Como cábala, desde hace unos
meses, si veía uno me convencía de que las cosas andarían mejor. Cada día
transcurrido, en especial desde mediados de junio a esta parte, me fui poniendo
más exigente con mi propio ritual. Si veía más de uno, si era en la calle, si era
en el colectivo (en las bocas del subte no cuenta porque siempre hay, siempre),
en un sitio inesperado o común como una panadería. Hoy crucé en las esquinas de
siempre, barriales y mudas, rumbo al trabajo y me propuse que funcionara la
cábala desde temprano. Tenía que ser antes de entrar a la escuela. Miré las
mochilas de los y las estudiantes que pasaban a mi lado, las muñecas, los
cuellos, los afiches para encontrarme con uno, pero nada. Ni un vestigio de
tela, ni una tirita (¿Justo hoy, justo hoy me viene a fallar?) No vale mirar el
celular, me dije, a una cuadra de la escuela. A lo lejos divisé un grupo de
chicas que se apuraban para llegar a la parada del 47, pero nada de nada, ni
pizca. Entonces enfrenté la rutina como aquel Asterión borgeano que espera a su
Teseo: entregao. Cualquier cosa podía suceder si no me cruzaba con un pañuelo
verde. Cruz diablo, si me emboscaba uno celeste…
Mañana agitada en la escuela. Poco
tiempo para todo, burocracia y timbres que no dan respiro con las cosas
importantes. Apenas un mate ganado al frenesí de los recreos. Ejercicios y
actividades sobre múltiplos y divisores.
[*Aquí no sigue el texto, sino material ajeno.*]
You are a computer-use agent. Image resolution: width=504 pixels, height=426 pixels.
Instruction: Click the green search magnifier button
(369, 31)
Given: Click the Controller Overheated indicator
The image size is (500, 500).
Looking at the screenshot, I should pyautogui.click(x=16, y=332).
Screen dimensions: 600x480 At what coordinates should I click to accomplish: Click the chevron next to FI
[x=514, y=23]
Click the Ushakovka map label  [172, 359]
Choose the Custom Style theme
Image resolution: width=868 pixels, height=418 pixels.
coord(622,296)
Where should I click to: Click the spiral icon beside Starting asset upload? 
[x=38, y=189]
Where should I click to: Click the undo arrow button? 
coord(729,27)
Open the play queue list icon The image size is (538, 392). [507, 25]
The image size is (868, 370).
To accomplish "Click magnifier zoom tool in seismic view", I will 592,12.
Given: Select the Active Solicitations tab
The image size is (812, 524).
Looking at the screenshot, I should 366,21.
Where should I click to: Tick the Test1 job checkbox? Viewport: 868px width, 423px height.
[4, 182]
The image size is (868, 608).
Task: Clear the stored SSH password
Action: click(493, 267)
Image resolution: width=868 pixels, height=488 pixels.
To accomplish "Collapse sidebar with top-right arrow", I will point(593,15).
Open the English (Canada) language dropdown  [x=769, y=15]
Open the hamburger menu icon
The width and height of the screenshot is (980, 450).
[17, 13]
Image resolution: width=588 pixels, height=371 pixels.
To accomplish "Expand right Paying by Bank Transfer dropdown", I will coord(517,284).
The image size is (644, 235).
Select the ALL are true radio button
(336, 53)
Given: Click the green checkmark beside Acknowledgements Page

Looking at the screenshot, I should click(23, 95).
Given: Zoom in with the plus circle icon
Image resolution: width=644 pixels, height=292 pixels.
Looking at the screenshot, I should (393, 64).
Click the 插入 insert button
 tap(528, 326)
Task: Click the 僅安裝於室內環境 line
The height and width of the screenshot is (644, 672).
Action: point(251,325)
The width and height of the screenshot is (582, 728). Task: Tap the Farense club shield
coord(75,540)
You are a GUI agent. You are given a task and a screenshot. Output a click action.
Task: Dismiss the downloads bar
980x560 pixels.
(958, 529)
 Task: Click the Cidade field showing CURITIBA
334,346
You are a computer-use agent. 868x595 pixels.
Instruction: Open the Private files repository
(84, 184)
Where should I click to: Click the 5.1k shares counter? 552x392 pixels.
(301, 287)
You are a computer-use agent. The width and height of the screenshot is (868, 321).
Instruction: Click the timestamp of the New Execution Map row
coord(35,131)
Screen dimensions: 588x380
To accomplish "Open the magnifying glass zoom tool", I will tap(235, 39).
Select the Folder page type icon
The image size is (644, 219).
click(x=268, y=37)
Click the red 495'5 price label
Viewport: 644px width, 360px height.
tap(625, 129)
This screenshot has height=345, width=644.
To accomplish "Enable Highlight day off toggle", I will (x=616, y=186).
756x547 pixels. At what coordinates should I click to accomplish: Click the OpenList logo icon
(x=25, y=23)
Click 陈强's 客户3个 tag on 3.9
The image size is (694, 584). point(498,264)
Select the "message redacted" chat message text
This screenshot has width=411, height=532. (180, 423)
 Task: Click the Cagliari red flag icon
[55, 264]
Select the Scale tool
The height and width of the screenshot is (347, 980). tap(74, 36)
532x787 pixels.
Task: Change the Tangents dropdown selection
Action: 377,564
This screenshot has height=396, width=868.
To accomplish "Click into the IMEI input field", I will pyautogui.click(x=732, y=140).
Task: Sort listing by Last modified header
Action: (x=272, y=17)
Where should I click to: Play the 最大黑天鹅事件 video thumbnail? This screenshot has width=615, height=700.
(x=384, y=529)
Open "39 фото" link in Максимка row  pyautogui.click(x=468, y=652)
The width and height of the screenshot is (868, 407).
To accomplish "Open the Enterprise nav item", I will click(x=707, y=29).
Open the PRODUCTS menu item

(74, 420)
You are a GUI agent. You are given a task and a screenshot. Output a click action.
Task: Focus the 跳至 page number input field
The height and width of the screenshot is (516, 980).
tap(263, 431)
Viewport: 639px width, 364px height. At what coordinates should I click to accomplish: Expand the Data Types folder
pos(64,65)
Números primos en el pizarrón,
caprichosos y escurridizos. No aclaré que, así como no vale revisar el
teléfono, tampoco valen los pañuelos repetidos. Deben ser, para que el
mecanismo de la cábala funcione, un azar, un capricho. Promediaba el día y
ningún verde a la vista. No perdí las esperanzas y me distraje con mi labor. Esta
artesanía que llamamos docencia.
Última hora, los planetas no
habían colapsado aún, ni los tsunamis se habían devorado las costas continentales,
ni siquiera los pájaros se habían fugado de todos los árboles en bandada. Lo típico.
Algún moretón de mancha nada, algunos cuantos tildes caídos en las
redacciones, ausentes en la columna de ausentes: tanto, presentes: tanto, más
burocracia y más fotocopias insípidas. Una normalidad exasperante que sólo
podía ser el prólogo de una gran desgracia.
En la formación de salida, poco antes de empezar el arrío de la bandera, Lucía, que estaba delante de todo,
enfrente mío, me interpela. Aclaro, con ella no habíamos hablado del tema, o si
lo habíamos hecho nunca había expresado una opinión ni a favor ni en contra de
la despenalización:
-Mañana voy a la marcha del
aborto con mi mamá, su amiga, mi tía y una amiga.
-Qué bueno, Lu. Y te hago una
pregunta- tomé aire- ¿de qué color es tu pañuelo?
-¡Verde, profe! ¿De qué color va
a ser?
Entonces respiré aliviado. Supongo que el
universo también tiene sentido del humor.